### Records for processing
=== Begin Enclosure ===

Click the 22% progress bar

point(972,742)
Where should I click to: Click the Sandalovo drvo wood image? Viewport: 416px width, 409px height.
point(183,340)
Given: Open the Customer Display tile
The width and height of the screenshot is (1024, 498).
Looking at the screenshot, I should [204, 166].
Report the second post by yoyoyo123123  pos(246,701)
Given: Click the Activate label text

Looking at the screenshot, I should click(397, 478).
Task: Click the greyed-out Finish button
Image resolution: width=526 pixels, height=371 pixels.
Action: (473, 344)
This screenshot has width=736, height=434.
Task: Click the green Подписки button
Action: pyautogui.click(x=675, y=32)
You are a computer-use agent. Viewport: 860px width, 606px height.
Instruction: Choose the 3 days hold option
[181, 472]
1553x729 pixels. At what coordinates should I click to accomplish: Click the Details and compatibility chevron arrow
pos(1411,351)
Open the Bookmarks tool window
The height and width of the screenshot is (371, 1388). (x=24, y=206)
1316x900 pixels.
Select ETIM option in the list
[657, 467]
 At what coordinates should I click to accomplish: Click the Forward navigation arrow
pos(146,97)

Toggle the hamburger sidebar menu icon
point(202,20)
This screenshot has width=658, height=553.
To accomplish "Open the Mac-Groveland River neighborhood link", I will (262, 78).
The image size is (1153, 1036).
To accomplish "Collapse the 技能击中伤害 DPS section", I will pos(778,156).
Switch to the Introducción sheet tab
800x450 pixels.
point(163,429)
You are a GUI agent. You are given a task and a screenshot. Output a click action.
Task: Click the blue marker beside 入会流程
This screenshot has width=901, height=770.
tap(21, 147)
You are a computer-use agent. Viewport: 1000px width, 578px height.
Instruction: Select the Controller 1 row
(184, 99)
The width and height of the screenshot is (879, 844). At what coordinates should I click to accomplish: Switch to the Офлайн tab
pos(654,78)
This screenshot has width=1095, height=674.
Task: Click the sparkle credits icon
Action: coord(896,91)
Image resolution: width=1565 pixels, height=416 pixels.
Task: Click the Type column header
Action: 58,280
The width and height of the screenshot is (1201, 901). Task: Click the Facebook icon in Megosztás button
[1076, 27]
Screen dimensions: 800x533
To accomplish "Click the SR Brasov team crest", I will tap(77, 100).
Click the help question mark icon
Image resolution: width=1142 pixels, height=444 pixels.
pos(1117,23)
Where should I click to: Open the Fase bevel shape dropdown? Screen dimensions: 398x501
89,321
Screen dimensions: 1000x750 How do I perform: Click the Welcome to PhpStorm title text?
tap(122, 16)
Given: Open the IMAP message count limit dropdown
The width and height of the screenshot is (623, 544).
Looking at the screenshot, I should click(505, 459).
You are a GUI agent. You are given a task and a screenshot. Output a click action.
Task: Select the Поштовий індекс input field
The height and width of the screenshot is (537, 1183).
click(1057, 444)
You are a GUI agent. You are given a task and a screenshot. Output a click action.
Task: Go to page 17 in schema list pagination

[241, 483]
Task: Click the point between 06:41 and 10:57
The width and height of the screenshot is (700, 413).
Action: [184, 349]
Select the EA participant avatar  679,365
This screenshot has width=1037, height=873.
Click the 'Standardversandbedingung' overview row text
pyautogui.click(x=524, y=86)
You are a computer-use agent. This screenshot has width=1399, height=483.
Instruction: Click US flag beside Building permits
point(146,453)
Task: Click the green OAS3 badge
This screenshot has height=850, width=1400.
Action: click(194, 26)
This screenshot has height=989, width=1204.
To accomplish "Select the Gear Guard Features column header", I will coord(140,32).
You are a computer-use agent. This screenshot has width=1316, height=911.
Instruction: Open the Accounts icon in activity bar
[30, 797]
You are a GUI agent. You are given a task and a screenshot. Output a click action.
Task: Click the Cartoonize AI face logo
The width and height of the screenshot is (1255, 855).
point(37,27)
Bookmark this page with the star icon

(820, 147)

=== End Enclosure ===

Only the lines from the one containing "This screenshot has width=1037, height=873." through the final line of the material should be printed, each word for word. Both of those lines count.

This screenshot has width=1037, height=873.
Click the 'Standardversandbedingung' overview row text
pyautogui.click(x=524, y=86)
You are a computer-use agent. This screenshot has width=1399, height=483.
Instruction: Click US flag beside Building permits
point(146,453)
Task: Click the green OAS3 badge
This screenshot has height=850, width=1400.
Action: click(194, 26)
This screenshot has height=989, width=1204.
To accomplish "Select the Gear Guard Features column header", I will coord(140,32).
You are a computer-use agent. This screenshot has width=1316, height=911.
Instruction: Open the Accounts icon in activity bar
[30, 797]
You are a GUI agent. You are given a task and a screenshot. Output a click action.
Task: Click the Cartoonize AI face logo
The width and height of the screenshot is (1255, 855).
point(37,27)
Bookmark this page with the star icon

(820, 147)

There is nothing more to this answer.